_Exercise instructions_.
Reproduce, with no changes, the line that contains "a jungle to" and all the lines that come after it in the records.

_Exercise inputs_.
======
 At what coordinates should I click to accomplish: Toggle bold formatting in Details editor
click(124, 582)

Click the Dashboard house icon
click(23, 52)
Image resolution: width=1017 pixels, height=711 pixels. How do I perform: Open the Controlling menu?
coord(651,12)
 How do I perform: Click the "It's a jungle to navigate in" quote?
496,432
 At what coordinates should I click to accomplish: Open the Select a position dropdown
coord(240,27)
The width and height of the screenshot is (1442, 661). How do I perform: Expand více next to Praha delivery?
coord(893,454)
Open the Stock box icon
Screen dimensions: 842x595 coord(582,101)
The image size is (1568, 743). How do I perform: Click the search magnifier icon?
======
_Answer box_.
 How do I perform: Click the "It's a jungle to navigate in" quote?
496,432
 At what coordinates should I click to accomplish: Open the Select a position dropdown
coord(240,27)
The width and height of the screenshot is (1442, 661). How do I perform: Expand více next to Praha delivery?
coord(893,454)
Open the Stock box icon
Screen dimensions: 842x595 coord(582,101)
The image size is (1568, 743). How do I perform: Click the search magnifier icon?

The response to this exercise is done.